♻️ Data Lifecycle Management in ADLS Gen2¶
Automate data tier transitions and deletion with lifecycle management policies to optimize storage costs while maintaining data availability and compliance requirements.
🎯 Overview¶
Data Lifecycle Management in ADLS Gen2 enables automatic transition of data between storage tiers (Hot, Cool, Archive) and automated deletion based on age, access patterns, and custom rules.

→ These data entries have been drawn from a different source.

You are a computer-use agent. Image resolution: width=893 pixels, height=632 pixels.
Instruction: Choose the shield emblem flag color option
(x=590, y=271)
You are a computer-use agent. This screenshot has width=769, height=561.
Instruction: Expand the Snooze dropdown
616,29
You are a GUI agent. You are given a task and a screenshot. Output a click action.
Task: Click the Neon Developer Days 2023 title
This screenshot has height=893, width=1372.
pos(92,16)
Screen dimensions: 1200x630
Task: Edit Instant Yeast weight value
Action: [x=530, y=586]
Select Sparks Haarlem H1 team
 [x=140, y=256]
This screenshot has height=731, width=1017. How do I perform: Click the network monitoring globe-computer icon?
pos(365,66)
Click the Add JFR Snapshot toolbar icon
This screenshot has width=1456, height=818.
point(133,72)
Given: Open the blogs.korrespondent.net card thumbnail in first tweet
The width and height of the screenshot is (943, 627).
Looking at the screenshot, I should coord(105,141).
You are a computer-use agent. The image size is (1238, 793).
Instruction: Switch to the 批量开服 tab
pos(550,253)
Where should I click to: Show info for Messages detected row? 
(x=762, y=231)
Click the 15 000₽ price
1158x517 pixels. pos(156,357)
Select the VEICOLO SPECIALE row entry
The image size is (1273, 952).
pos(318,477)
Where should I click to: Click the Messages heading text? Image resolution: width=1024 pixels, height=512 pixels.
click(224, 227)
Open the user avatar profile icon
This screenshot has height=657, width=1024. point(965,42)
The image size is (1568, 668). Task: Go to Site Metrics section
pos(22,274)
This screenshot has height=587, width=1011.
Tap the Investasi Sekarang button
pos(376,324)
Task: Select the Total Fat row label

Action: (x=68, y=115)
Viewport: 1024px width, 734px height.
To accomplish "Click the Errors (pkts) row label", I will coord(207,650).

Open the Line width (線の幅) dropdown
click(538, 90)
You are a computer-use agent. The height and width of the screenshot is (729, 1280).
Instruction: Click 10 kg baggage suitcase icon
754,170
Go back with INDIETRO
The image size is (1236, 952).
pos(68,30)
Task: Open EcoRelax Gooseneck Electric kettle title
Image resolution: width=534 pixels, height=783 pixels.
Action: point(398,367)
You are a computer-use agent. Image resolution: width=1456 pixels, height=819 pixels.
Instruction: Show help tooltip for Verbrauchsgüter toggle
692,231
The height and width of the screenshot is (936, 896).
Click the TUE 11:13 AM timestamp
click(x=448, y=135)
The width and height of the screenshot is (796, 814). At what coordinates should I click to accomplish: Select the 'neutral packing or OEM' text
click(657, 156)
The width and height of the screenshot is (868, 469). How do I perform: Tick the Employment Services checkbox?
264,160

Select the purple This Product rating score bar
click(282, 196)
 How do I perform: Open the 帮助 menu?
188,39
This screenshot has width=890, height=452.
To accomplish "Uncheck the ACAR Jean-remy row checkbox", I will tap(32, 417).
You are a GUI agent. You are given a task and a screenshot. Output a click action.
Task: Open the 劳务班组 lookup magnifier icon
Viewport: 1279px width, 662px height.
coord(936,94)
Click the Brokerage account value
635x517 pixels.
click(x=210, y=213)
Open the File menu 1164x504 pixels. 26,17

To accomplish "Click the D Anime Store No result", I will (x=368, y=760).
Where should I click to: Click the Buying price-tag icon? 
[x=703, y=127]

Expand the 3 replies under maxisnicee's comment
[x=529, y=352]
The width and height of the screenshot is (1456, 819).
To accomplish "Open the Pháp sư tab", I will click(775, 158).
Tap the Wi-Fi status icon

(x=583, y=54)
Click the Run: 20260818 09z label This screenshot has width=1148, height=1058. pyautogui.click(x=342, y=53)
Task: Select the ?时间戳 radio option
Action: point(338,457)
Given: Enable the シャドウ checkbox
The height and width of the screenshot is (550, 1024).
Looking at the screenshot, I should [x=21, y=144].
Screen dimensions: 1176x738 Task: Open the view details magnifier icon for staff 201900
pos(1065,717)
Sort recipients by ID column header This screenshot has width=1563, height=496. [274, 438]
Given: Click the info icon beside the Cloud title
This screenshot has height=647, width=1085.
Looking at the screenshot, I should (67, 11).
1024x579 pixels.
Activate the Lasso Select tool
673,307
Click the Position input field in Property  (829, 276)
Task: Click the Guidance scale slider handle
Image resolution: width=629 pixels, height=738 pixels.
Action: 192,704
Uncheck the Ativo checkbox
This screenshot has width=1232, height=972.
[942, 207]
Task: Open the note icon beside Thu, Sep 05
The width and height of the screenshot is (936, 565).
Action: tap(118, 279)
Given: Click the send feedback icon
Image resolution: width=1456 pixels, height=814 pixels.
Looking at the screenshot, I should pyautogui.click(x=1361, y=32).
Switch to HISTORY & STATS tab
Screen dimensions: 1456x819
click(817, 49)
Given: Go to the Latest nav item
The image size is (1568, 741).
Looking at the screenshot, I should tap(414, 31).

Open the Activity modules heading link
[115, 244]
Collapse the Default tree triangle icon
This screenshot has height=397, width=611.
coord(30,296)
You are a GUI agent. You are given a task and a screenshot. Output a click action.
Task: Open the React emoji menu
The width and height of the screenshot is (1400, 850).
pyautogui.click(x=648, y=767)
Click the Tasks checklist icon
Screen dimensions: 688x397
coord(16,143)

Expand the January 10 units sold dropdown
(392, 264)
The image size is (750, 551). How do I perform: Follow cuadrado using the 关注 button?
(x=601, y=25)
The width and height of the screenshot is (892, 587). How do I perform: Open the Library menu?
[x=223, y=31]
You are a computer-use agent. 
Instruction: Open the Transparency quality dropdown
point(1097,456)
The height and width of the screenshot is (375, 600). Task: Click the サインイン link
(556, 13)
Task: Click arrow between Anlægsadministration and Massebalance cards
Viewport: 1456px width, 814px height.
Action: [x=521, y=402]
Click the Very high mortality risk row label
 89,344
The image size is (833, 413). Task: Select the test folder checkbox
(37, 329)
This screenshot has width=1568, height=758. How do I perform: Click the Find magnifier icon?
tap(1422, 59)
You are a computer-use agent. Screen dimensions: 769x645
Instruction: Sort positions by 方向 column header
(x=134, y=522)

💰 Storage Tier Comparison¶
| Tier | Storage Cost | Access Cost | Latency | Min Duration | Best For |
|---|---|---|---|---|---|
| Hot | $$$ | $ | Milliseconds | None | Frequently accessed data |
| Cool | $$ | $$ | Milliseconds | 30 days | Infrequently accessed (monthly) |
| Archive | $ | $$$ | Hours | 180 days | Rarely accessed (yearly) |
graph LR
Hot[Hot Tier<br/>Highest Cost<br/>Instant Access] --> Cool[Cool Tier<br/>Medium Cost<br/>Instant Access]
Cool --> Archive[Archive Tier<br/>Lowest Cost<br/>Rehydration Required]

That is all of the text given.